EXTRACTED TEXT
▼
Log out of root and restart the service.
Additionally, verify that the file retains its SELinux attribute. This will come in handy for option 2.
Option 2. Booting in rd.break mode
Edit /etc/ssh/sshd_config in the same manner, by setting
PasswordAuthentication yes
Save and check the SELinux attributes:
As we can see, the SELinux attributes were lost. Restore them:
chcon -h system_u:object_r:etc_t:s0 /etc/ssh/sshd_config
Configuring network interfaces
If you need to restore or configure network interfaces for a virtual machine, use the nmcli utility.
You can display network connections with this simple command:
nmcli connection show
Use nmcli connection mod “connection_name” to edit the network settings and then restart the network interface.
Tuning the system core
As we are actively using the command line, we can take this chance to modify the kernel. On systems that use rpm-ostree, you can add or remove kernel parameters that are set when the system boots.
For example, we can improve system performance by disabling protection against the Spectre v1 and Spectre v2 vulnerabilities. To do this, add the following parameters:
"nospectre_v1,nospectre_v2,nospec_store_bypass_disable"
This is accomplished by the following commands:
rpm-ostree kargs --append="nospectre_v1" --append="nospectre_v2" --append="nospec_store_bypass_disable"
Staging deployment... done
Kernel arguments updated.
Run "systemctl reboot" to start a reboot
[root@localhost core]# rpm-ostree kargs mitigations=auto,nosmt console=tty0 console=ttyS0,115200n8 ignition.platform.id=metal $ignition_firstboot ostree=/ostree/boot.1/fedora-coreos/0045ea4dd22400fe745be6b98741225cd831069a635d08100f5d25f1c77a13ac/0 root=UUID=de3da0d6-308e-4f4e-b60a-04db75452575 rw rootflags=prjquota boot=UUID=02e3df85-38cd-4173-a672-3b6fb5dfe4b0 nospectre_v1 nospectre_v2 nospec_store_bypass_disable
After the system is rebooted, you can check if the kernel parameters have been applied by running the command:
rpm-ostree kargs
Conversely, if you want to remove kernel parameters, you can run the following command:
sudo rpm-ostree kargs --delete="nospectre_v1" --delete="nospectre_v2" —delete="nospec_store_bypass_disable"
▲
SHORT TASK
Revise the system configuration text starting at the words "This is accomplished" and ending after "Kernel arguments updated.", and replace "accomplished" with "achieved".

DATASET EXCERPT
▼
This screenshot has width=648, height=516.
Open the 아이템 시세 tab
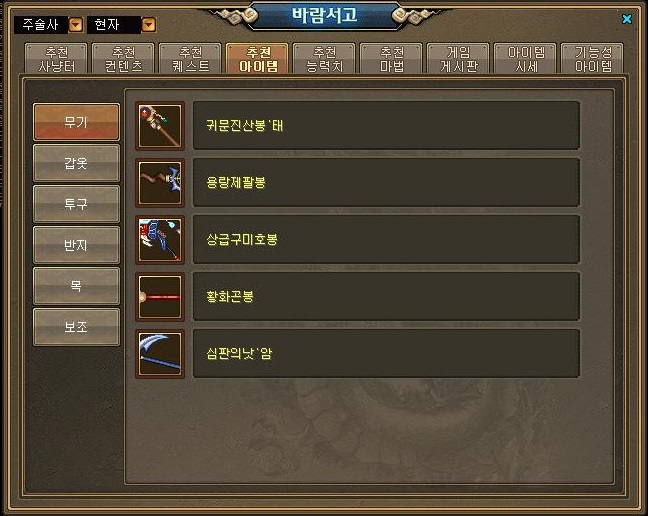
▲
TASK SOLUTION
This is achieved by the following commands:
rpm-ostree kargs --append="nospectre_v1" --append="nospectre_v2" --append="nospec_store_bypass_disable"
Staging deployment... done
Kernel arguments updated.